Dongxing Securities Corporation Limited(601198) said that in terms of incremental funds, the median rate of return of equity funds decreased to 6.7% in 2021. We can’t “lie flat” to buy funds, and the growth rate of issued shares of public funds began to decline. The excess return rate of the fund is generally one quarter ahead of the issuance. Therefore, the pressure of the issuance decline in the first quarter of 2022 is obvious, and the incremental chip space is rapidly compressed. Institutions began to focus on the consensus of undervaluation. In terms of stock funds, public funds are also switching between high and low valuations, adding positions and laying out undervalued sectors.

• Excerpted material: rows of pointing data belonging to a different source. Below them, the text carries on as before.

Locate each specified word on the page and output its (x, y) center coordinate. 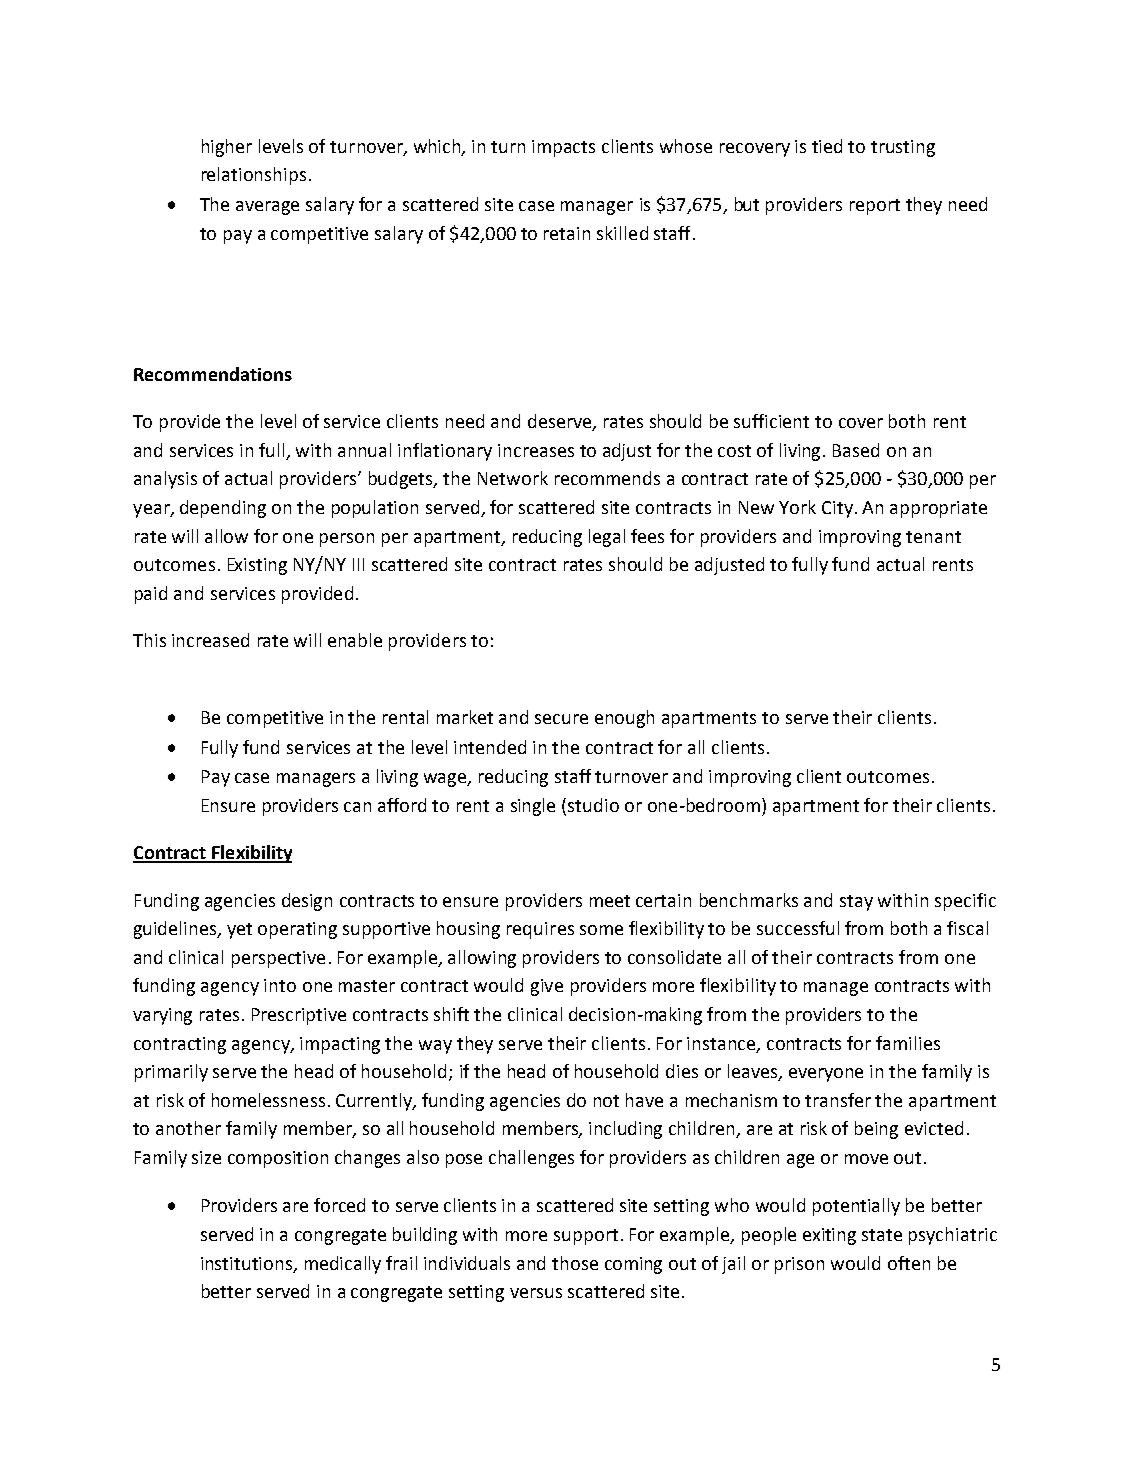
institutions (248, 1264)
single (533, 807)
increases (536, 450)
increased (210, 640)
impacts (563, 148)
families (908, 1043)
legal (607, 538)
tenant (933, 537)
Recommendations (213, 374)
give (547, 987)
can (357, 807)
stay (856, 903)
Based (856, 450)
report (875, 207)
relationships (254, 176)
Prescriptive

since the year of the tiger, northbound funds have also increased their positions in undervalued assets. In the first week, they increased their holdings of China Merchants Bank Co.Ltd(600036) , Ping An Insurance (Group) Company Of China Ltd(601318) , China Tourism Group Duty Free Corporation Limited(601888) , Zijin Mining Group Company Limited(601899) , China Yangtze Power Co.Ltd(600900) , Industrial Bank Co.Ltd(601166) and so on.
The financial Associated Press sorted out that the price earnings ratio PE (TTM) was within 20, and the year of the tiger received the main capital and northward capital. At the same time, it increased its holdings of individual stocks of more than 100 million yuan.
Bank Of Communications Co.Ltd(601328) , Bank Of China Limited(601988) , Agricultural Bank Of China Limited(601288) ranked first with absolute undervaluation. The banking sector has declined recently, but the overall performance has increased since 2022, Huaan Securities Co.Ltd(600909) Liu Chao suggested that under the background of global liquidity contraction, the selection of individual stocks is still the main means to combat risks, and the allocation value of the banking sector is still prominent. For investors whose layout is undervalued, the policy plus microenterprises + personal loans + wealth management + asset quality is still the dimension of gold stock selection.
other stocks favored by funds are also no more than the “steady growth” main line industries recommended by the institution : non-ferrous metals, building materials, building decoration, public utilities, real estate, coal, steel, transportation, textile and clothing and environmental protection. Shenwan Hongyuan Group Co.Ltd(000166) it is suggested that in the first half of 2022, we should build a stock portfolio with undervalued value, high dividend and stable growth according to the above main line.
In addition, the above stocks show the characteristics of blue chips. Zhongtai Securities Co.Ltd(600918) believes that undervalued blue chips will also lead the market for a period of time. The current economic data in the first quarter exceeded expectations + the potential benefits of the comprehensive registration system, and the financial sector, steady growth and the end of the three-year pilot reform of state-owned enterprises are all focused on undervalued blue chips. Large and small votes may “attack and defend different positions” again.
For the popular growth track in the early stage, Soochow Securities Co.Ltd(601555) global strategy chief Chen Li said last week that growth stocks, including new energy, technology and digital economy, have expanded rapidly in the past two years and overdrawn some growth expectations, but they will also bring excess returns in the long run. It said that for the above popular tracks, we should also wait for the opportunity to underestimate the value. At present, the valuation of growth stocks has not fallen to a reasonable point. If electric vehicles are valued at 30x, CXO at 40x and digital economy at 40x, configuration can be considered.